Utah once had the dubious distinction of being the penny stock fraud capital of the United States. Now it seems to be vying for top honors as a hotbed of mortgage loan scams, in the view of one Salt Lake-based mortgage lender.
"In my opinion, the mortgage industry is looking more closely at Utah than ever before," said Scott M. Quist, vice president and general counsel for Security National Financial Corp. He said he knows this because the company can sell a Utah mortgage for one interest rate and the same loan from, for example, California, for a lower rate.
Lynn Beckstead, president of the company's subsidiary, Security National Mortgage, agrees.
"Utah is the bottom of the bucket because we refinance more often and we have a lot of 'flips' and frauds that have created some price problems," said Beckstead. "We're paying about a 20th of a percent more in interest rates than the best-performing states."
Security National Mortgage is currently litigating a half-dozen fraudulent mortgages, and one Utah County resident is said to be awaiting sentencing on a complex mortgage scam in which Security National ended up owning the man's half-million-dollar residence.
Beckstead said this deal is typical of the kind of frauds he is seeing these days. Here's how this one worked:
A homeowner in Highland was trying to sell his home himself for $450,000 but was only getting offers well below that figure.
Then a man came along who told him he would give him his price plus about $50,000, but it would take a little work to put the deal together. It
involved a California man buying the house and then renting it back to the local man who wanted to live in the house but couldn't afford to buy it.
The catch was that the loan would be for $505,000, with the extra amount being ostensibly used for the down payment.
All the seller had to do was represent to the escrow office at closing that the buyer had, by mistake, sent him a $60,000 check as his down payment — it should have gone directly to the title company. He had deposited it in his own account, out of which he would write the title company the down-payment check.
The buyer, of course, hadn't sent the seller a dime. This was simply a ploy to cover the fact that the seller was making the down payment, not the buyer, intending to get the money back from the loan payout by Security National.
A mortgage company in California qualified the buyer, the deal was closed, the seller got $505,000 and then the California lender sold the loan to Security National, a common practice. The house had appraised at $565,000, so to Security National the $505,000 price seemed reasonable.
But when the lender tried to insure the property, it learned that the California "buyer" could not be found. He had used the Social Security number of a dead man to buy the house.
When the renter failed to make payments on the mortgage and the buyer was found to be non-existent, Security National went after the seller for fraud.

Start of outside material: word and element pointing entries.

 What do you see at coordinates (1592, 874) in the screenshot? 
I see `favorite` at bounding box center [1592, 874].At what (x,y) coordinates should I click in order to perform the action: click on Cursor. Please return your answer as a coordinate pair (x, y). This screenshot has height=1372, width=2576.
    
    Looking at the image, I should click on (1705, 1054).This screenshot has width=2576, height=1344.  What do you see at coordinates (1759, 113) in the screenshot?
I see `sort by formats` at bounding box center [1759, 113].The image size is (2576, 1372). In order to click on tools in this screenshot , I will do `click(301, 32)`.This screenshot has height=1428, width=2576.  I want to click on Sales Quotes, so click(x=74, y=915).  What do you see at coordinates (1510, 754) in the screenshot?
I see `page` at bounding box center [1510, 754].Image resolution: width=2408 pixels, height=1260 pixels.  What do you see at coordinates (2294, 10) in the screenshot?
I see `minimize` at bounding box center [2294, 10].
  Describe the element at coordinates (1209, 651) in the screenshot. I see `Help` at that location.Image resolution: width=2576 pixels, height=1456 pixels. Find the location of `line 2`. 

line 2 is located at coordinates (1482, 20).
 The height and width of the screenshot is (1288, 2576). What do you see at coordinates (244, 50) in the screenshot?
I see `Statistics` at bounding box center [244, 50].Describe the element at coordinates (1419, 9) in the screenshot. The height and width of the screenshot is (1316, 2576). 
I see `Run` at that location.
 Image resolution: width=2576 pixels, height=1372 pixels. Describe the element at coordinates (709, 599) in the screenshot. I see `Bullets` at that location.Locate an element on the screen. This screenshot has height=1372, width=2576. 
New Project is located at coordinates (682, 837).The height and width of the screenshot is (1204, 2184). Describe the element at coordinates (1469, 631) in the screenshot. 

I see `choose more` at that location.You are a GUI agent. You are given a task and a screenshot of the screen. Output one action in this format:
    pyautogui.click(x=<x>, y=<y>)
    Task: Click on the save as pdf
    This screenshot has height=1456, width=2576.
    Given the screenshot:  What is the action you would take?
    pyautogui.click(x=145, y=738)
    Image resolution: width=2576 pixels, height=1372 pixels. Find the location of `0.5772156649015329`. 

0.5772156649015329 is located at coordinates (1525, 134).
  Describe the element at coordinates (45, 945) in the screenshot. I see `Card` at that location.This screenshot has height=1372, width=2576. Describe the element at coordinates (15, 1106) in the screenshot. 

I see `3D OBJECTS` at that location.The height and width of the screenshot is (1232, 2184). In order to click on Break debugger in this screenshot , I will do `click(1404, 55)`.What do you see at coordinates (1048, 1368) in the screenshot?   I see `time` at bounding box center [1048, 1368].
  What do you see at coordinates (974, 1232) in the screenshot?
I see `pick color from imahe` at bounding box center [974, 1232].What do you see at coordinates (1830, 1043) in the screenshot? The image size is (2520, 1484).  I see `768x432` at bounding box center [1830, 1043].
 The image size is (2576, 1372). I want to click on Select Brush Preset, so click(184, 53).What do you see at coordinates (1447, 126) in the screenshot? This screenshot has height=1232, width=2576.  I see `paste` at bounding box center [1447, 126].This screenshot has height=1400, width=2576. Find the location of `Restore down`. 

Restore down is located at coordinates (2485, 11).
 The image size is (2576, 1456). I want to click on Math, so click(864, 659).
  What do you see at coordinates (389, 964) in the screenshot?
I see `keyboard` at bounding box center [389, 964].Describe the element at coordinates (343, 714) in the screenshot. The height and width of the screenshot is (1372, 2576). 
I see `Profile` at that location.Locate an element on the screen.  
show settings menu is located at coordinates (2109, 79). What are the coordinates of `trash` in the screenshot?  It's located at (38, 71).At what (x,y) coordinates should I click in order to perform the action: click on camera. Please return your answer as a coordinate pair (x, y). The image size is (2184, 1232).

The seller, of course, claimed he was merely a victim of the scam artists . . . but he was a victim who had collected over a half-miller dollars by making false representation at the closing.
"That doesn't play in court, the 'Devil made me do it' defense," said Beckstead. "The seller had committed fraud by omitting information that would have affected the loan. He told us the buyer had given him the $60,000 check when that had not occurred.
The moral for home sellers who are willing to get "creative" in the current slow market for luxury homes is this: don't.
"What the consumer has to know is that these loans are priced and underwritten based on risk," said Beckstead. "If they give information that is false or deceptive, that alters the risk for the lender."
Another common practice these days is "flipping." It works like this:
Say a contractor has built a house and puts it up for sale at $135,000. A potential buyer says he wants the house but has no money for a down payment. The contractor says "no problem." There are mortgage lenders who will loan him the money for the down payment. It will be reappraised for $175,000 so there will be no problem getting a mortgage.
Then the buyer turns around and refinances the house, often the same day, for $140,000 ($5,000 goes for fees to the lender) then the mortgage company sells the loan to someone like Security National, who believes it is loaning $140,000 on a house worth $175,000.
Thus, the lender ends up making a 105 percent loan but doesn't know it. It has been defrauded — even if the buyer makes the payments.
Moral: If you, as a buyer, are asked to do two separate closings, one for the down payment and one for the main mortgage, beware.
The issue is further complicated by the fact that the old standard for mortgage loans — the buyer puts 20 percent down and gets a loan for 80 percent of the home's value — has gone the way of three-bedroom split-levels for $30,000.
"Now loans with only 5 percent or 3 percent down are common," said Quist, "And three years ago, you could get a mortgage for 125 percent of the home's value. That's how loose — or competitive — it's gotten."